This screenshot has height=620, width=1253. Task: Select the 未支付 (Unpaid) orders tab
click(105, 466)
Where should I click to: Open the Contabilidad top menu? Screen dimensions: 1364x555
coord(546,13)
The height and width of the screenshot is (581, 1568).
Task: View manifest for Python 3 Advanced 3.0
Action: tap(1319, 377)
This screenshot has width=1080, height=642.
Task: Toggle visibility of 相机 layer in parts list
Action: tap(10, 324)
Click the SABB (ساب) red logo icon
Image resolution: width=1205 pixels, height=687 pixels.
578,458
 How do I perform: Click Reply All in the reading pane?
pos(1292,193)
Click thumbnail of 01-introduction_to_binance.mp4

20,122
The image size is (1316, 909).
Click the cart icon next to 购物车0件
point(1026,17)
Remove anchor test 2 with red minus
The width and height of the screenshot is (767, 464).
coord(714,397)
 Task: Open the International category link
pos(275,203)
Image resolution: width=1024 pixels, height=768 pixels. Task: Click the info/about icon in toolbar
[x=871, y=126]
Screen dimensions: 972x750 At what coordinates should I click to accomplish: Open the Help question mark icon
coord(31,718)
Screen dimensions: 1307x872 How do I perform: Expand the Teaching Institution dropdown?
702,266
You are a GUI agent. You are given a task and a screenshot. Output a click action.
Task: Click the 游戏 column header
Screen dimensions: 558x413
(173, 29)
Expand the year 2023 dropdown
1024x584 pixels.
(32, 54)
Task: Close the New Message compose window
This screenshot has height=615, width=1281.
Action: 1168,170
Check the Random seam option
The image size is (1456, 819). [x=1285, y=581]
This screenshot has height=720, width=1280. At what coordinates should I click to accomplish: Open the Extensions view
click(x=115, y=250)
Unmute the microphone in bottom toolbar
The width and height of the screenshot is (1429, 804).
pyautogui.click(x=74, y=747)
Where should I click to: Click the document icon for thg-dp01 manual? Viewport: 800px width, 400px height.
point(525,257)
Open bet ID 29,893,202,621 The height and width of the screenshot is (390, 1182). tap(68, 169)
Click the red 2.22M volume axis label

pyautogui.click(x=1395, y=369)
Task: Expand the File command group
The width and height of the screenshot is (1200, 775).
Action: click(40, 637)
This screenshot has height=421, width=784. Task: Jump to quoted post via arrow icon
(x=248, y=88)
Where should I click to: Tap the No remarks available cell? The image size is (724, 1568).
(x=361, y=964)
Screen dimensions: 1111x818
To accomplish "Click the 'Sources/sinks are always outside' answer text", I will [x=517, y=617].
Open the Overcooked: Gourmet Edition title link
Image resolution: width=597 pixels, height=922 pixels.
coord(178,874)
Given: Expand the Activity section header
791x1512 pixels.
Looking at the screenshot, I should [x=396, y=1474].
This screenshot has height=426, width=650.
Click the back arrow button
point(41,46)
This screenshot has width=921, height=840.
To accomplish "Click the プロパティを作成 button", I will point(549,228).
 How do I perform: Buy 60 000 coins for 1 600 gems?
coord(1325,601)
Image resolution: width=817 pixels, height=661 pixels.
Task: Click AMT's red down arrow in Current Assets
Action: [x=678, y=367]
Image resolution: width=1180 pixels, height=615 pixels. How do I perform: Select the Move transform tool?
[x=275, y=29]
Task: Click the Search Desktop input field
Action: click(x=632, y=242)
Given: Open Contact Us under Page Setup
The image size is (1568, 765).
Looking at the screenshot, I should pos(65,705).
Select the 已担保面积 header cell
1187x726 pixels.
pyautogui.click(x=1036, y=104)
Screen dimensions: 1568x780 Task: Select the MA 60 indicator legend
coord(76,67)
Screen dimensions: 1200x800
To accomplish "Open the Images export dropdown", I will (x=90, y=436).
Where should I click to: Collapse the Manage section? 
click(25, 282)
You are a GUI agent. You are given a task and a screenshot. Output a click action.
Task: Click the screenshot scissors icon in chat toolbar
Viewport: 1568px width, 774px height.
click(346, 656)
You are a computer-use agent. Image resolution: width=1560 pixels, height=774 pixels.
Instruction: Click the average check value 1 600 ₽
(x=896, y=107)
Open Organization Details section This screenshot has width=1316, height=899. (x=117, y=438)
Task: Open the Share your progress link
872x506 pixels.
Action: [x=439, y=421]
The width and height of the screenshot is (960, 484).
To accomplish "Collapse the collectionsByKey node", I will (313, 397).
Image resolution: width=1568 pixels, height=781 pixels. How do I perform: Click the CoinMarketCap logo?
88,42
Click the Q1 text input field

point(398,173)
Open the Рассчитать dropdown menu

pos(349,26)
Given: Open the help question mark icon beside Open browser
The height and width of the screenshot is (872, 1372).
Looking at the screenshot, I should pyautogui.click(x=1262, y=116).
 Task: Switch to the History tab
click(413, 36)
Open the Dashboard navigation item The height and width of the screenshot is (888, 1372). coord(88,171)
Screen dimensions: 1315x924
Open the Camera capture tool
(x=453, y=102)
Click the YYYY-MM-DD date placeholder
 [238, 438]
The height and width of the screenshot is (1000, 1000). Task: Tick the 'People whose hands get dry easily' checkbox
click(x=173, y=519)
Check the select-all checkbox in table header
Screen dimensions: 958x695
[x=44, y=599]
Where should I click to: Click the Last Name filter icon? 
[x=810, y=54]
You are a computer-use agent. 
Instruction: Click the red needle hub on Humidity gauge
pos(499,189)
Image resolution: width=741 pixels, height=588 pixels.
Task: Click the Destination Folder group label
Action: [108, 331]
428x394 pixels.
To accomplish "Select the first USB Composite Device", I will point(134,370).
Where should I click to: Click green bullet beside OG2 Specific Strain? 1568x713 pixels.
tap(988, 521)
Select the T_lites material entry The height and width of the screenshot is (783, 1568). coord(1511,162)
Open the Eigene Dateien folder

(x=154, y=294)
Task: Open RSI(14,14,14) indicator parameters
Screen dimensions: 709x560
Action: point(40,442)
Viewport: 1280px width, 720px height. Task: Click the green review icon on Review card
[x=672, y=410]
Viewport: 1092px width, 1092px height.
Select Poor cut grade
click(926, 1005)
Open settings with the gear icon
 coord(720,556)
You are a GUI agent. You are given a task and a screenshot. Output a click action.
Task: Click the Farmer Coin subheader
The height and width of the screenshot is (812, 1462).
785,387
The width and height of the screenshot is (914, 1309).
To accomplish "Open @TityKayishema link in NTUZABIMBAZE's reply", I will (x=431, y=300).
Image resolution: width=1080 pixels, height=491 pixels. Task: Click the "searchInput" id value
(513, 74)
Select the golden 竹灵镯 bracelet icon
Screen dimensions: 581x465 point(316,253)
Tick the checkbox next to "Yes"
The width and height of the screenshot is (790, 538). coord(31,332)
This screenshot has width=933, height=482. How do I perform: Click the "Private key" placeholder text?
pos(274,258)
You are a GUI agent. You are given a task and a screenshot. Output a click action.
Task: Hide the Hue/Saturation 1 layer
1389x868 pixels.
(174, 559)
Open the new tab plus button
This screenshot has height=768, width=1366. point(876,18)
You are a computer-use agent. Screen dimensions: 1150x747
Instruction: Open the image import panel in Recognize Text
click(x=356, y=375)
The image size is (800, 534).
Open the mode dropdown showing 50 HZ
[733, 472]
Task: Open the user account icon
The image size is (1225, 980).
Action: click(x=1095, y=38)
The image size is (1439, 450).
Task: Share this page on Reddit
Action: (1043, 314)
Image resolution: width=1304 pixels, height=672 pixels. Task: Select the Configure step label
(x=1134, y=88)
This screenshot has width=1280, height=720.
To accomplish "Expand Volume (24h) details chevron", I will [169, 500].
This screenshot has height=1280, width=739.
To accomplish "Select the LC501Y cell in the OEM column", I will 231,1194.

-*-*-

### PROBLEM DESCRIPTION
Every record above must be printed again exactly.

### ANSWER BELOW
This screenshot has height=620, width=1253. Task: Select the 未支付 (Unpaid) orders tab
click(105, 466)
Where should I click to: Open the Contabilidad top menu? Screen dimensions: 1364x555
coord(546,13)
The height and width of the screenshot is (581, 1568).
Task: View manifest for Python 3 Advanced 3.0
Action: tap(1319, 377)
This screenshot has width=1080, height=642.
Task: Toggle visibility of 相机 layer in parts list
Action: tap(10, 324)
Click the SABB (ساب) red logo icon
Image resolution: width=1205 pixels, height=687 pixels.
578,458
 How do I perform: Click Reply All in the reading pane?
pos(1292,193)
Click thumbnail of 01-introduction_to_binance.mp4

20,122
The image size is (1316, 909).
Click the cart icon next to 购物车0件
point(1026,17)
Remove anchor test 2 with red minus
The width and height of the screenshot is (767, 464).
coord(714,397)
 Task: Open the International category link
pos(275,203)
Image resolution: width=1024 pixels, height=768 pixels. Task: Click the info/about icon in toolbar
[x=871, y=126]
Screen dimensions: 972x750 At what coordinates should I click to accomplish: Open the Help question mark icon
coord(31,718)
Screen dimensions: 1307x872 How do I perform: Expand the Teaching Institution dropdown?
702,266
You are a GUI agent. You are given a task and a screenshot. Output a click action.
Task: Click the 游戏 column header
Screen dimensions: 558x413
(173, 29)
Expand the year 2023 dropdown
1024x584 pixels.
(32, 54)
Task: Close the New Message compose window
This screenshot has height=615, width=1281.
Action: 1168,170
Check the Random seam option
The image size is (1456, 819). [x=1285, y=581]
This screenshot has height=720, width=1280. At what coordinates should I click to accomplish: Open the Extensions view
click(x=115, y=250)
Unmute the microphone in bottom toolbar
The width and height of the screenshot is (1429, 804).
pyautogui.click(x=74, y=747)
Where should I click to: Click the document icon for thg-dp01 manual? Viewport: 800px width, 400px height.
point(525,257)
Open bet ID 29,893,202,621 The height and width of the screenshot is (390, 1182). tap(68, 169)
Click the red 2.22M volume axis label

pyautogui.click(x=1395, y=369)
Task: Expand the File command group
The width and height of the screenshot is (1200, 775).
Action: click(40, 637)
This screenshot has height=421, width=784. Task: Jump to quoted post via arrow icon
(x=248, y=88)
Where should I click to: Tap the No remarks available cell? The image size is (724, 1568).
(x=361, y=964)
Screen dimensions: 1111x818
To accomplish "Click the 'Sources/sinks are always outside' answer text", I will [x=517, y=617].
Open the Overcooked: Gourmet Edition title link
Image resolution: width=597 pixels, height=922 pixels.
coord(178,874)
Given: Expand the Activity section header
791x1512 pixels.
Looking at the screenshot, I should [x=396, y=1474].
This screenshot has height=426, width=650.
Click the back arrow button
point(41,46)
This screenshot has width=921, height=840.
To accomplish "Click the プロパティを作成 button", I will point(549,228).
 How do I perform: Buy 60 000 coins for 1 600 gems?
coord(1325,601)
Image resolution: width=817 pixels, height=661 pixels.
Task: Click AMT's red down arrow in Current Assets
Action: [x=678, y=367]
Image resolution: width=1180 pixels, height=615 pixels. How do I perform: Select the Move transform tool?
[x=275, y=29]
Task: Click the Search Desktop input field
Action: click(x=632, y=242)
Given: Open Contact Us under Page Setup
The image size is (1568, 765).
Looking at the screenshot, I should pos(65,705).
Select the 已担保面积 header cell
1187x726 pixels.
pyautogui.click(x=1036, y=104)
Screen dimensions: 1568x780 Task: Select the MA 60 indicator legend
coord(76,67)
Screen dimensions: 1200x800
To accomplish "Open the Images export dropdown", I will (x=90, y=436).
Where should I click to: Collapse the Manage section? 
click(25, 282)
You are a GUI agent. You are given a task and a screenshot. Output a click action.
Task: Click the screenshot scissors icon in chat toolbar
Viewport: 1568px width, 774px height.
click(346, 656)
You are a computer-use agent. Image resolution: width=1560 pixels, height=774 pixels.
Instruction: Click the average check value 1 600 ₽
(x=896, y=107)
Open Organization Details section This screenshot has width=1316, height=899. (x=117, y=438)
Task: Open the Share your progress link
872x506 pixels.
Action: [x=439, y=421]
The width and height of the screenshot is (960, 484).
To accomplish "Collapse the collectionsByKey node", I will (313, 397).
Image resolution: width=1568 pixels, height=781 pixels. How do I perform: Click the CoinMarketCap logo?
88,42
Click the Q1 text input field

point(398,173)
Open the Рассчитать dropdown menu

pos(349,26)
Given: Open the help question mark icon beside Open browser
The height and width of the screenshot is (872, 1372).
Looking at the screenshot, I should pyautogui.click(x=1262, y=116).
 Task: Switch to the History tab
click(413, 36)
Open the Dashboard navigation item The height and width of the screenshot is (888, 1372). coord(88,171)
Screen dimensions: 1315x924
Open the Camera capture tool
(x=453, y=102)
Click the YYYY-MM-DD date placeholder
 [238, 438]
The height and width of the screenshot is (1000, 1000). Task: Tick the 'People whose hands get dry easily' checkbox
click(x=173, y=519)
Check the select-all checkbox in table header
Screen dimensions: 958x695
[x=44, y=599]
Where should I click to: Click the Last Name filter icon? 
[x=810, y=54]
You are a computer-use agent. 
Instruction: Click the red needle hub on Humidity gauge
pos(499,189)
Image resolution: width=741 pixels, height=588 pixels.
Task: Click the Destination Folder group label
Action: [108, 331]
428x394 pixels.
To accomplish "Select the first USB Composite Device", I will point(134,370).
Where should I click to: Click green bullet beside OG2 Specific Strain? 1568x713 pixels.
tap(988, 521)
Select the T_lites material entry The height and width of the screenshot is (783, 1568). coord(1511,162)
Open the Eigene Dateien folder

(x=154, y=294)
Task: Open RSI(14,14,14) indicator parameters
Screen dimensions: 709x560
Action: point(40,442)
Viewport: 1280px width, 720px height. Task: Click the green review icon on Review card
[x=672, y=410]
Viewport: 1092px width, 1092px height.
Select Poor cut grade
click(926, 1005)
Open settings with the gear icon
 coord(720,556)
You are a GUI agent. You are given a task and a screenshot. Output a click action.
Task: Click the Farmer Coin subheader
The height and width of the screenshot is (812, 1462).
785,387
The width and height of the screenshot is (914, 1309).
To accomplish "Open @TityKayishema link in NTUZABIMBAZE's reply", I will (x=431, y=300).
Image resolution: width=1080 pixels, height=491 pixels. Task: Click the "searchInput" id value
(513, 74)
Select the golden 竹灵镯 bracelet icon
Screen dimensions: 581x465 point(316,253)
Tick the checkbox next to "Yes"
The width and height of the screenshot is (790, 538). coord(31,332)
This screenshot has width=933, height=482. How do I perform: Click the "Private key" placeholder text?
pos(274,258)
You are a GUI agent. You are given a task and a screenshot. Output a click action.
Task: Hide the Hue/Saturation 1 layer
1389x868 pixels.
(174, 559)
Open the new tab plus button
This screenshot has height=768, width=1366. point(876,18)
You are a computer-use agent. Screen dimensions: 1150x747
Instruction: Open the image import panel in Recognize Text
click(x=356, y=375)
The image size is (800, 534).
Open the mode dropdown showing 50 HZ
[733, 472]
Task: Open the user account icon
The image size is (1225, 980).
Action: click(x=1095, y=38)
The image size is (1439, 450).
Task: Share this page on Reddit
Action: (1043, 314)
Image resolution: width=1304 pixels, height=672 pixels. Task: Select the Configure step label
(x=1134, y=88)
This screenshot has width=1280, height=720.
To accomplish "Expand Volume (24h) details chevron", I will [169, 500].
This screenshot has height=1280, width=739.
To accomplish "Select the LC501Y cell in the OEM column", I will 231,1194.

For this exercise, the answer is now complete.